The persistence of these other stories should remind us that, while Trump is the logical culmination of the current neoliberal system, the current neoliberal system is not the only logical culmination of the human story. Which is why part of our work now—a key part—is not just resistance. Not just saying no. We have to do that, of course. But we also need to fiercely protect some space to dream and plan for a better world. This isn’t an indulgence. It’s an essential part of how we defeat Trumpism.
Killing the Trump Within
For me, and this may sound a bit strange, Trump’s rise has also prompted a more internal kind of challenge: it has made me determined to kill my inner Trump. We have already seen that the new regime in Washington has led a great many people to try to understand and overcome our own latent biases and prejudices, the ones that have kept us divided in the past. This internal work is crucial as we come together in resistance and transformation.

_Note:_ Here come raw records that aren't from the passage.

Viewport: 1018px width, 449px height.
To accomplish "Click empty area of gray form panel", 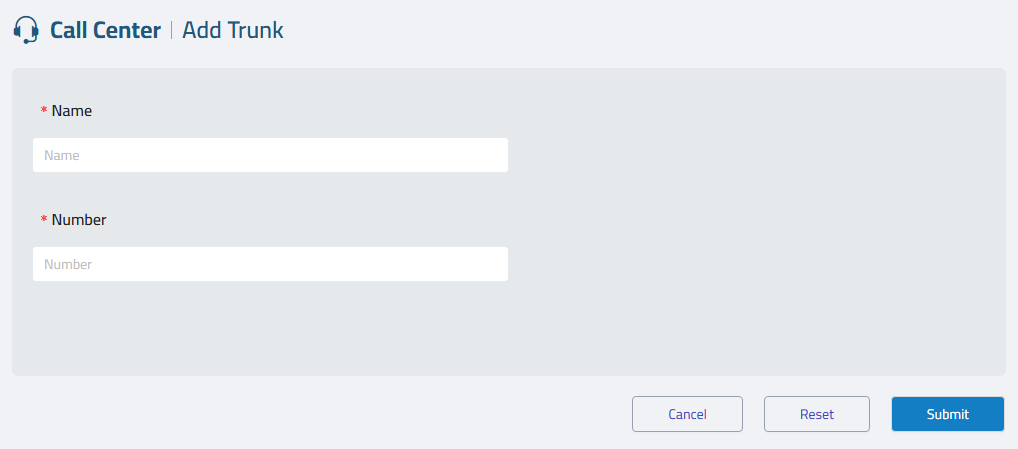I will click(x=750, y=220).
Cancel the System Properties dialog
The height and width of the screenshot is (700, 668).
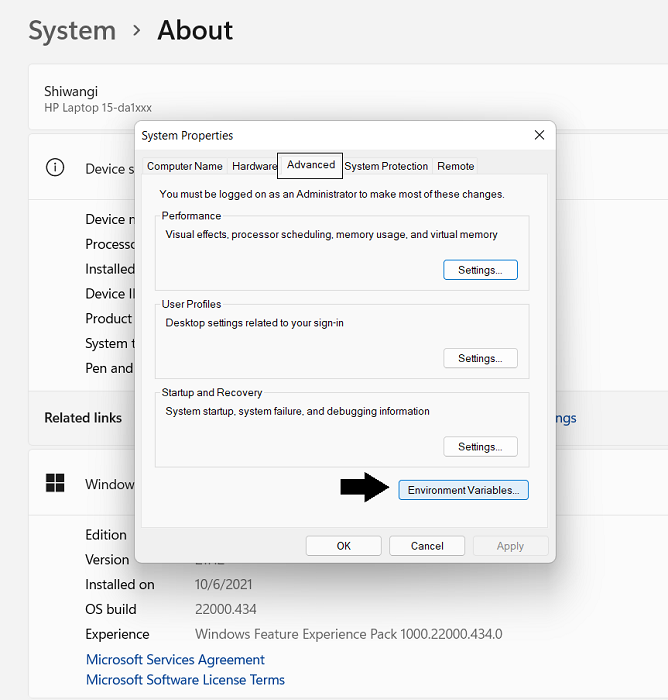pos(427,546)
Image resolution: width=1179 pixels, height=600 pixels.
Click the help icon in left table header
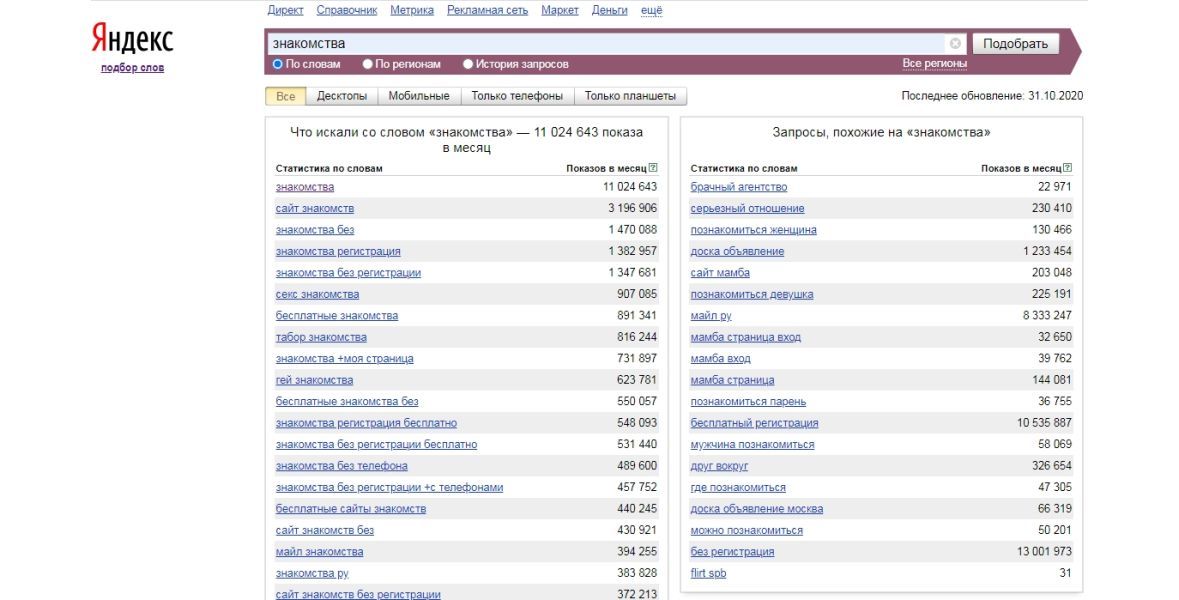(x=652, y=168)
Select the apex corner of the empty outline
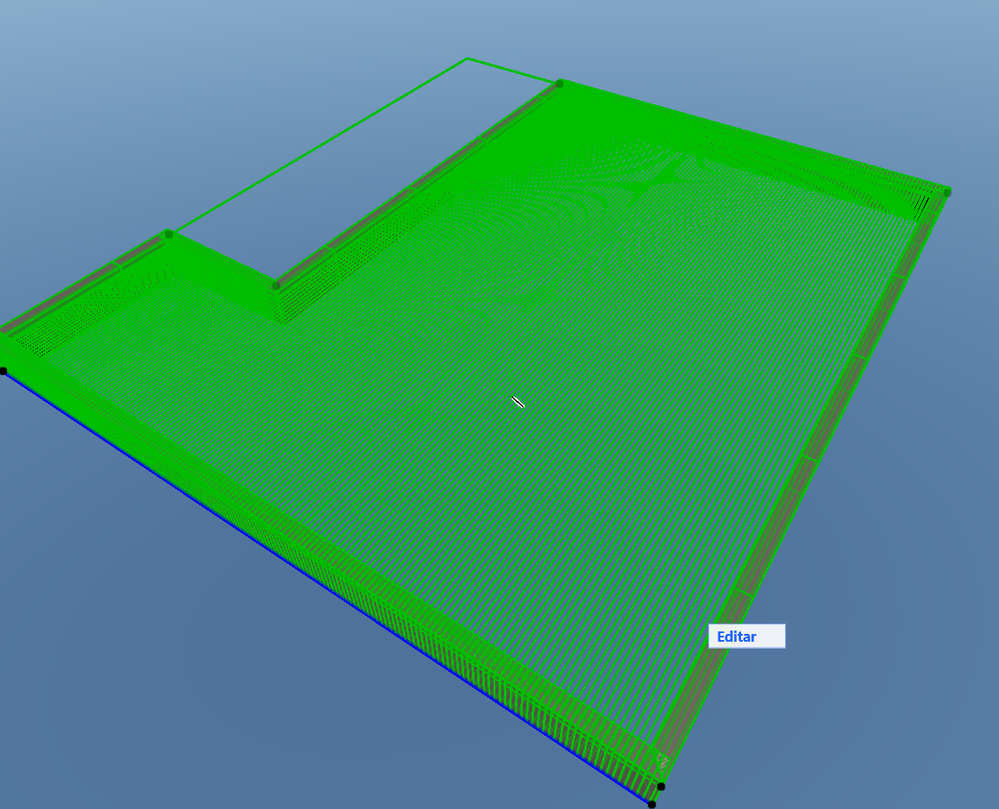This screenshot has width=999, height=809. [x=468, y=59]
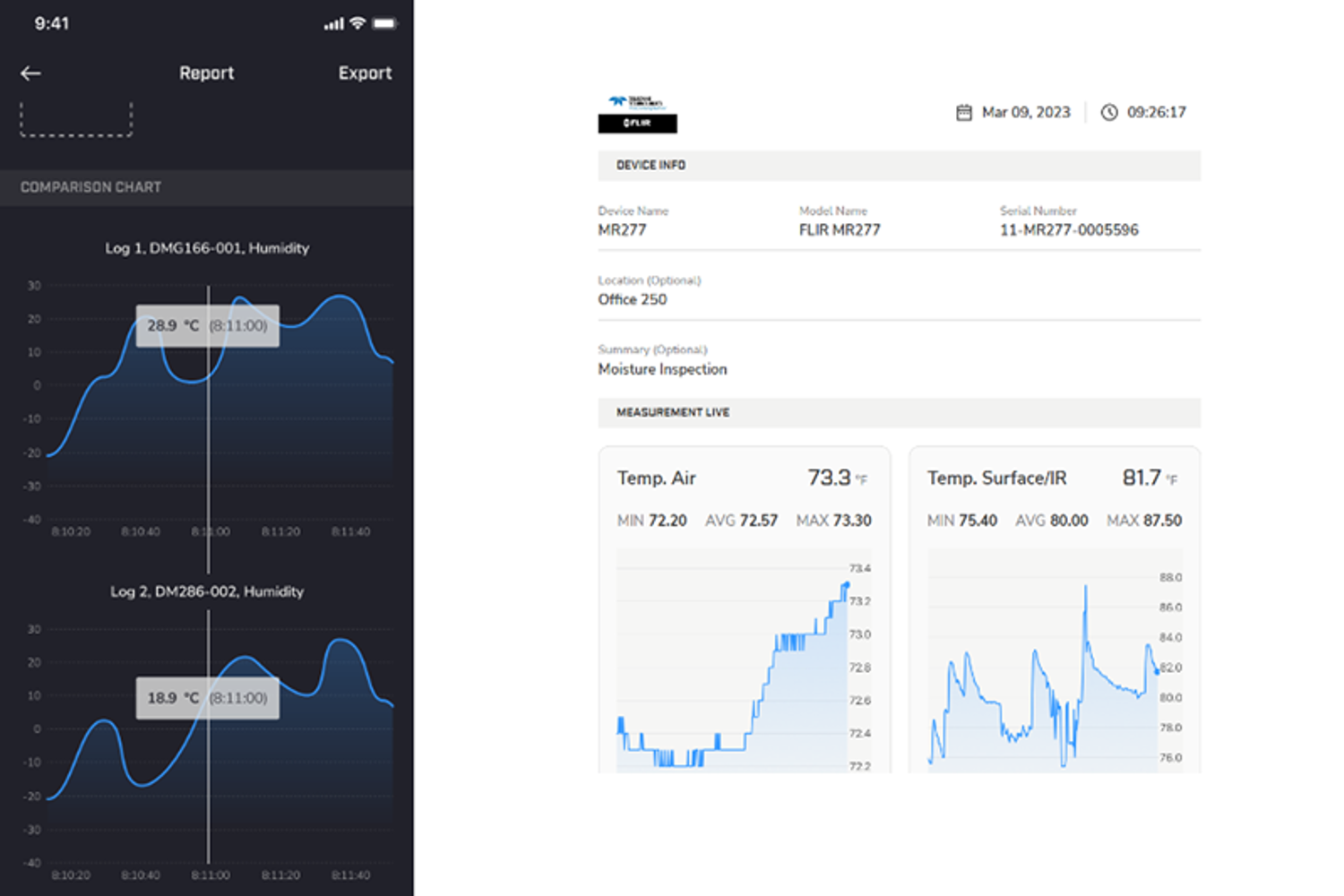This screenshot has width=1344, height=896.
Task: Click the Moisture Inspection summary field
Action: click(662, 369)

There are some other, often-overlooked ways that many of us can do more to confront our inner Trump—something, anything, that’s just a little bit Trump-ish in our habits. (And to be clear: I’m not saying these omissions make all of us responsible for the outcome of the 2016 elections—this is not about who voted for whom and why.) Maybe it’s the part whose attention span is fracturing into 140 characters, and that is prone to confusing “followers” with friends. Maybe it’s the part that has learned to see ourselves as brands in the marketplace rather than as people in communities. Or the part that sees other people doing similar work not as potential allies in a struggle that will need all our talents, but as rival products competing for scarce market share. (Given that Trump’s presidency is the culmination of corporate branding’s insidious colonial logic, perhaps it’s past time to leave all that behind.) Or maybe it’s the part that can’t resist joining a mob to shame and attack people with whom we disagree—sometimes using cruel personal slurs and with an intensity set to nuclear. At the very real risk of bringing on the kinds of attacks I’m describing, is it possible that this habit too is uncomfortably close to the Tweeter-in-Chief?